Monday, February 18, 2008

Bittorrent for file storage and replication

After a lengthy hallway discussion this morning, the idea for a Bittorrent based file storage and replication to replace the need for SRB/gridftp popped into my head. Here is my current musings for such a system.

Note: i'm using similar terms to bittorrent, when i refer to the actual bittorrent concepts, i will prefix the terms with BT-.

The "tracker":

Each institution will set up a tracker. The tracker would have a list of all the other institution's trackers which it replicates with. When a user starts uploading a new file to the tracker, the tracker notifies the other trackers of the new file, and starts sending the file to them using the bittorrent protocol.
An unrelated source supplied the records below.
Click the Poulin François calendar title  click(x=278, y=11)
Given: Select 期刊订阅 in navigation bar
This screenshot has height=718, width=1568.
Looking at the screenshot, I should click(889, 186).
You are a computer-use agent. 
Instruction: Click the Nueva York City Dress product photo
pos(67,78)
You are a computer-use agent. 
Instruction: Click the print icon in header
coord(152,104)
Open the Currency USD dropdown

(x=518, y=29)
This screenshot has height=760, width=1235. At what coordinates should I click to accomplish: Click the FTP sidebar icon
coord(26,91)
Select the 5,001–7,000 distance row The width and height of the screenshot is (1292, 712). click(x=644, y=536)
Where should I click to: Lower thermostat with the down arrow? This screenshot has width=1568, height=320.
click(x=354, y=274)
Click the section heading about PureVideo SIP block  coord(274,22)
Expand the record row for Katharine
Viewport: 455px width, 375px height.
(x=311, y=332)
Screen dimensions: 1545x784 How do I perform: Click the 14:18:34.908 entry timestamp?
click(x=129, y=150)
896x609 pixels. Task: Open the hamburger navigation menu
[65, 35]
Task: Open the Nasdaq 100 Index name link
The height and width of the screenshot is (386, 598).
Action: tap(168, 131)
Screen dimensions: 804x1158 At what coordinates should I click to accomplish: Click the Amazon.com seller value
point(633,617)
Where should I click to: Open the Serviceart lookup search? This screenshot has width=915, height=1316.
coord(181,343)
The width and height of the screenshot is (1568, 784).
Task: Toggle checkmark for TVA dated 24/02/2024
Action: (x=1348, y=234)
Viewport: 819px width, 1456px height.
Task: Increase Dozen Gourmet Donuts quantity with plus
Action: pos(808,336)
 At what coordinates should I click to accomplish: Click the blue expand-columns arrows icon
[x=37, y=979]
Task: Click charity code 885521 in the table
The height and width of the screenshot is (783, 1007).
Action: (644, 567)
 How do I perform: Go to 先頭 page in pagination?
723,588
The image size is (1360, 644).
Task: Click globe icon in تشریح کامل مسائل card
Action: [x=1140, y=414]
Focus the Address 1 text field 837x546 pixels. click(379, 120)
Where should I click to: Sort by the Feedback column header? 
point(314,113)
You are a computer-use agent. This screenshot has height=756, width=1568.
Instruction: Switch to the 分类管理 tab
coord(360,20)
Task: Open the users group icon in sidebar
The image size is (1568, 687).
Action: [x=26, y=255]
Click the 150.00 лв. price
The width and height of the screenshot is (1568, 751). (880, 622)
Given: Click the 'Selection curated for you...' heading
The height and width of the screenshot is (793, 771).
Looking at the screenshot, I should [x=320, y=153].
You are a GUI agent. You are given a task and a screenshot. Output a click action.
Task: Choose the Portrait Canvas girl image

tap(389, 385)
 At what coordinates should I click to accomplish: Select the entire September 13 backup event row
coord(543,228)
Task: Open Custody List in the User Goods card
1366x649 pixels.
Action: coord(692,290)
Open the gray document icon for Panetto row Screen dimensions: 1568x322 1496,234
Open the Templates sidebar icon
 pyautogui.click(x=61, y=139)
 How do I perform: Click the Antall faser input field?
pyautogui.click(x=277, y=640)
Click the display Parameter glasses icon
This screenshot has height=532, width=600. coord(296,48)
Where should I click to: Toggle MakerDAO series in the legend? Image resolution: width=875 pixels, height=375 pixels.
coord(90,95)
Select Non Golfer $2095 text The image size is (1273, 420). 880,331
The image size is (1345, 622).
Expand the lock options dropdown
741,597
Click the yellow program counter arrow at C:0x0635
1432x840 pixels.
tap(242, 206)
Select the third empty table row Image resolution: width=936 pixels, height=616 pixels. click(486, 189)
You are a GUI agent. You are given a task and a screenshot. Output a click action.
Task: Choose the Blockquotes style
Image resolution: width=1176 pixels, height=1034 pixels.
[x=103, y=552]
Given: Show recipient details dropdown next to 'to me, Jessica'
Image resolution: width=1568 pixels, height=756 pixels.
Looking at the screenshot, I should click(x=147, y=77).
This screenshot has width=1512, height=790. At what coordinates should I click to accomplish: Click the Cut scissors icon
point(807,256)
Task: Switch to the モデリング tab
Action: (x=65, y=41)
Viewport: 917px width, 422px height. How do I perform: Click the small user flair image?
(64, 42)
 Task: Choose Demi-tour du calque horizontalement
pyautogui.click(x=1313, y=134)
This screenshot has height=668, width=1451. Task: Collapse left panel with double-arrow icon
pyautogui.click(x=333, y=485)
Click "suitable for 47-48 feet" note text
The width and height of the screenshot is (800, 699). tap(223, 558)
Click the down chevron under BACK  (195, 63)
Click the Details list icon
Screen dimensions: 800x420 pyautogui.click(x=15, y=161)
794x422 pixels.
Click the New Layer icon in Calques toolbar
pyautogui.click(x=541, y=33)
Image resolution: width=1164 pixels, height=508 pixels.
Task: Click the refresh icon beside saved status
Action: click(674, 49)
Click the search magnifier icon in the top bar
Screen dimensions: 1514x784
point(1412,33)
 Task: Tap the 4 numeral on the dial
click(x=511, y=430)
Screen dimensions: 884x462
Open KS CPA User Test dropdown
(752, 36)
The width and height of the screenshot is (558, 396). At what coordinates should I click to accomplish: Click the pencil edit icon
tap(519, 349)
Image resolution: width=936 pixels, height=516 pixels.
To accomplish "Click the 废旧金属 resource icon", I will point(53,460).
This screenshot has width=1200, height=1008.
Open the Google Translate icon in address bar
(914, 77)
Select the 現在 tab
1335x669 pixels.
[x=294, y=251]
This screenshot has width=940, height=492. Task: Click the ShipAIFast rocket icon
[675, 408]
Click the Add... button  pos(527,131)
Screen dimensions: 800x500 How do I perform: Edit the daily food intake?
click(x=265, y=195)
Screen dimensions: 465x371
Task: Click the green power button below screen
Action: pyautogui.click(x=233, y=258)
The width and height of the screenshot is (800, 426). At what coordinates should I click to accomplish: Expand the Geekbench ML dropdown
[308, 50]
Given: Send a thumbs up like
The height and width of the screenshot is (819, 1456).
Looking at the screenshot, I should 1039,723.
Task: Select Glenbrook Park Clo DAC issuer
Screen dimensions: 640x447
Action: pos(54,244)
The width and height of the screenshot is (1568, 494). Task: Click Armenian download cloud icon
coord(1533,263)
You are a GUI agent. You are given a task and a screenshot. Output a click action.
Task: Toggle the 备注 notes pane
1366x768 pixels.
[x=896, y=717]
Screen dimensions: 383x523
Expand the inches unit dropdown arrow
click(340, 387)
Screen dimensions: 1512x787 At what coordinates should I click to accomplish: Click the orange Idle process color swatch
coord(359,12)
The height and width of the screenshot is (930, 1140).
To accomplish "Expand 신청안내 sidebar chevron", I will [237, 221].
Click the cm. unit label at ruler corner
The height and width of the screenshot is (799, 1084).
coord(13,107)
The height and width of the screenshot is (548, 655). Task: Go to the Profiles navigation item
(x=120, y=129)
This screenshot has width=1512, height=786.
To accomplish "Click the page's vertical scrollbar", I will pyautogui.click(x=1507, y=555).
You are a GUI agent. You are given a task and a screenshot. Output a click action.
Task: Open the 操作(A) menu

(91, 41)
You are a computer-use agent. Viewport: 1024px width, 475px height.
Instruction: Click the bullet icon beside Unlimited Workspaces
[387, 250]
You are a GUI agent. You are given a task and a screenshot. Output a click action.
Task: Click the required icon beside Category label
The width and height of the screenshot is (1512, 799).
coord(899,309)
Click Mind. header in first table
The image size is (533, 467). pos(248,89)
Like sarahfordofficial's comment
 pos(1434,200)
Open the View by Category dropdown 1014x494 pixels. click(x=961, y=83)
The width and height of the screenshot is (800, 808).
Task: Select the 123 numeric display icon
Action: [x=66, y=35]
The idea is that all the trackers perform the tasks of a BT-tracker as well as a BT-peer. Thus replication is an ongoing process and is achieved automatically without having to specify specific replication times.

File access for users:

Because each institution is notified about a new file, all users can see the files instantly, regardless of which institution they're at. The users would download files in the same way bittorrent does. The user's institution's tracker would provide the user with a list of peers that are available, which may contain other users at their institution, or even other institution's trackers and users. The user's client would then download the file from all available sources, providing the maximum throughput. Uploading a file may work in a similar way, the user may upload the file to all peers, which would include other users and other institution's trackers. Of course, these things would have to be explored to find an optimal process.

AAA:

certificate based authentication, same as gridftp.

File sharing:

This will be a tricky section. I'm thinking the best idea might be groups. So when a user uploads a file they specify which group they wish to make the file(s) available to specific groups. All users of that group can see all the files for any groups they belong to.

Metadata:

Another tricky section that needs to be sorted out.